Ensemble – Excerpts

January 01, 1970

(Fat Cat)




String ensembles aren’t the rarity they once were for indie
bands – making good use of them still is. Montreal-based Olivier Alary’s
Ensemble doesn’t just use strings to class up his collective, but builds its
compositions around the juxtapositions they offer. “Things I Forget,” for
instance, contrasts the percussive elements of pizzicato with swelling surges
that act as foil for, respectively, the intimate female folk-pop vocals provided
by vocalist Darcy Conroy, and the overlapping speaking parts of Alary and


The Toulouse-born Alary has remixed Bjork and co-wrote a
song on 2004’s Medulla, and the first
Ensemble record in 2006 featured Cat Power and Lou Barlow, among others.  That record’s lush soundscapes played more
cinematic than Excerpts, which leans
heavier toward the French chanson tradition.

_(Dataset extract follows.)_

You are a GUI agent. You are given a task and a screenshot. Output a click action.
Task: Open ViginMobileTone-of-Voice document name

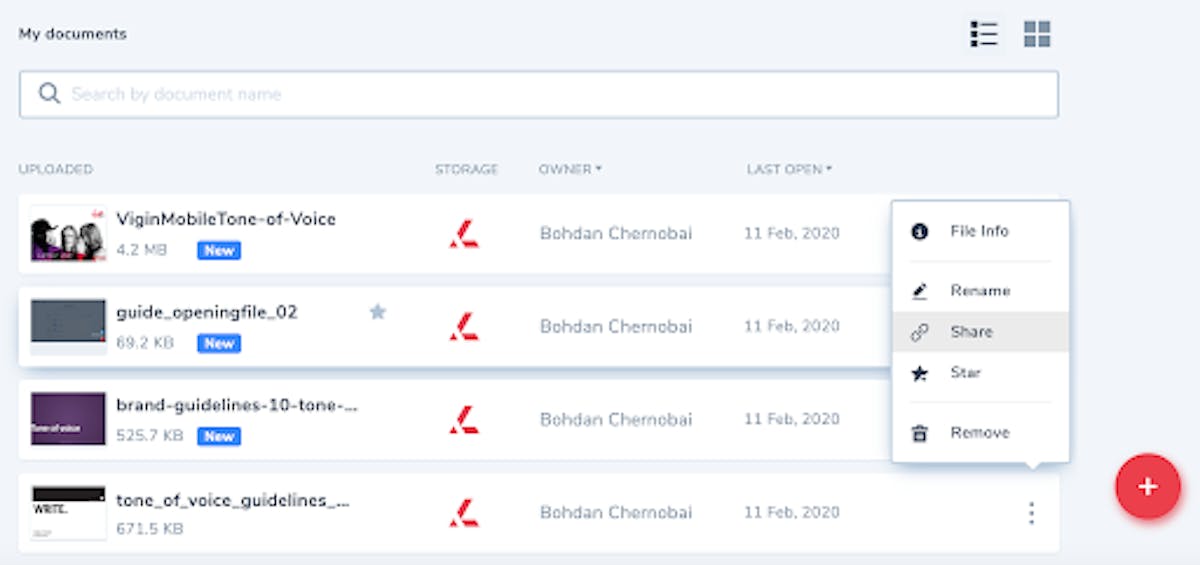(226, 219)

Gentle laments like “Les Saisons
Viennent” and the creepy waltz “Valses des Objets Trouves” could be old Left Bank traditionals as rearranged by Stereolab or Yann
Tiersen, lush orchestration blending with experimental sonics – all of which
are produced without software or sampling.


A few tracks are less orchestrated and tilt more French
indie-pop, like “Envies D’Avalanches” and “En Attendant L’Orage,” each of which
features Alary singing lead and intriguing electric rave-ups. The best of these
is the title track, which finds Conroy singing in English over overlapping
pizzicato pulses while other strings bow surges across the melody, adding a
sense of mystery to undercut the pop beauty.


The not-entirely-trustworthy nature of memory runs
thematically through these songs, highlighting the imagination’s tendency to
fill in spaces real and imagined. Those shifting remembrances color the
melodies in wistful shades, like shadows cast on late-Autumn days. Alary’s
songwriting is strong enough to convey the idea, but it’s the string
arrangements that make the feelings tangible, and Excerpts such a dizzying, beautiful listen.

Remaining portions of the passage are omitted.